### Work item
All lines holding the word "button" are to be copied from the records beneath.

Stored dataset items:
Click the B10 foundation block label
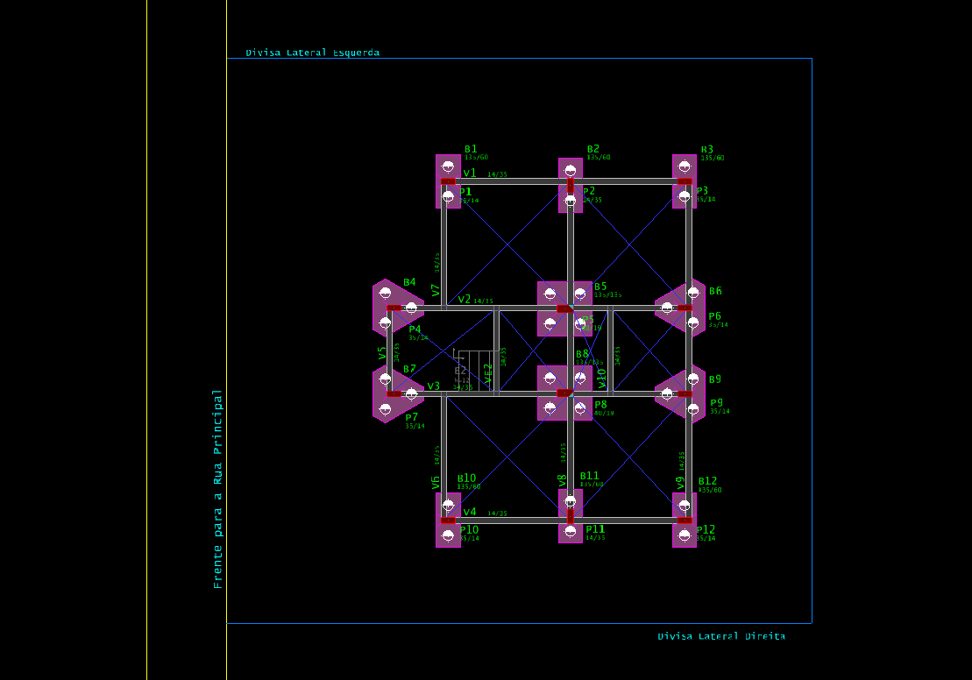 pos(466,478)
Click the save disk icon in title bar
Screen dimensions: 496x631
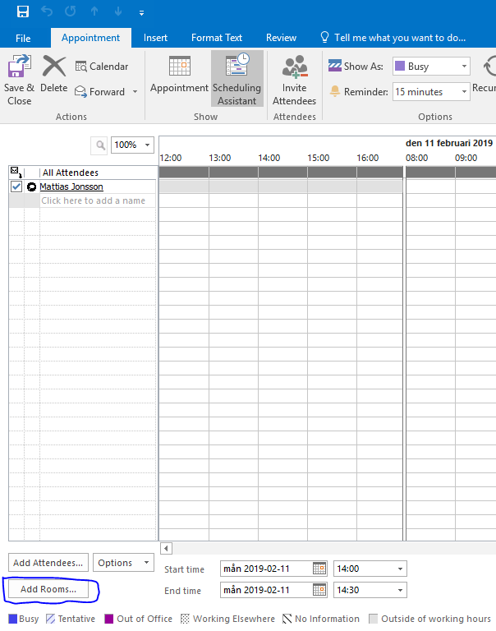[x=23, y=12]
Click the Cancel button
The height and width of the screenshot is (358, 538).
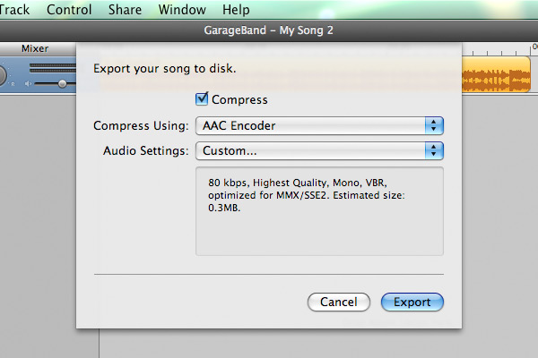click(x=339, y=303)
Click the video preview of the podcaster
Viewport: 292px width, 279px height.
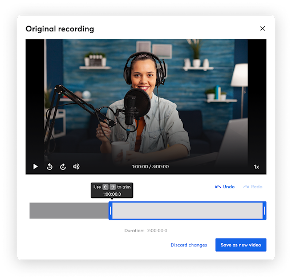point(146,101)
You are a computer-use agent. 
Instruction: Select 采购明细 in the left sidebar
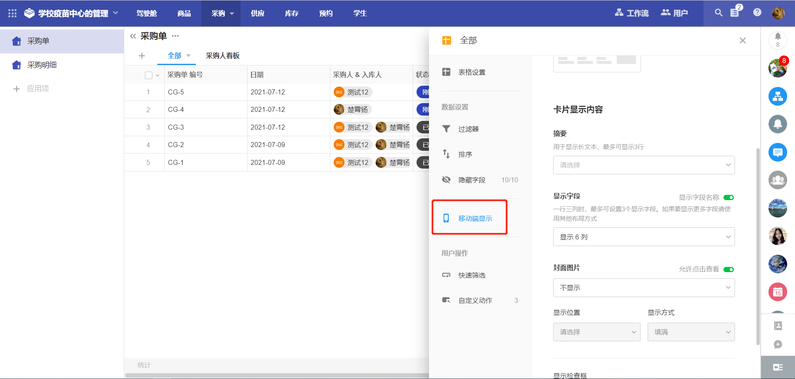[42, 65]
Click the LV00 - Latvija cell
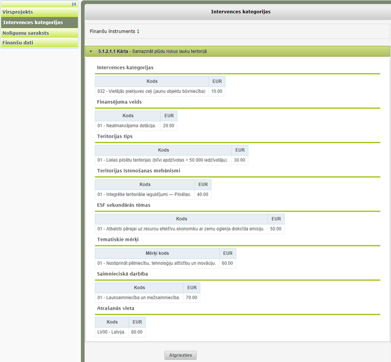The height and width of the screenshot is (362, 391). [x=112, y=332]
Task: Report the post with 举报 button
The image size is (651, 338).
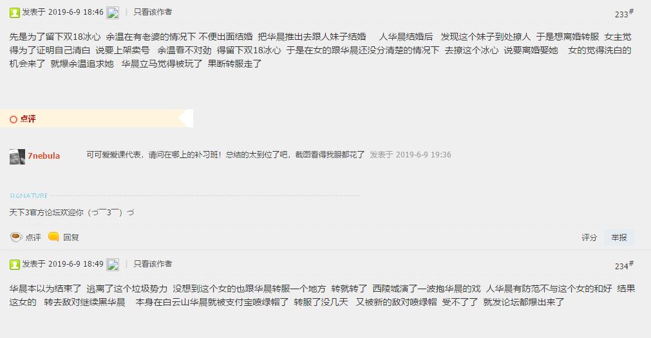Action: (619, 237)
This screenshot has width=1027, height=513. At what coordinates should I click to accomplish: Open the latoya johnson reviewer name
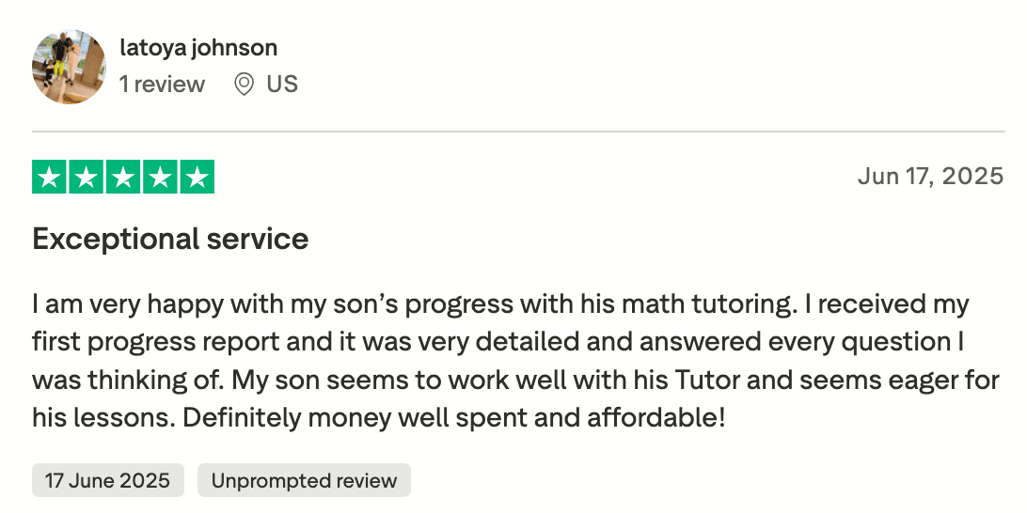(x=198, y=47)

### Final answer
Click the Cancel button
Task: Report the post with 举报 button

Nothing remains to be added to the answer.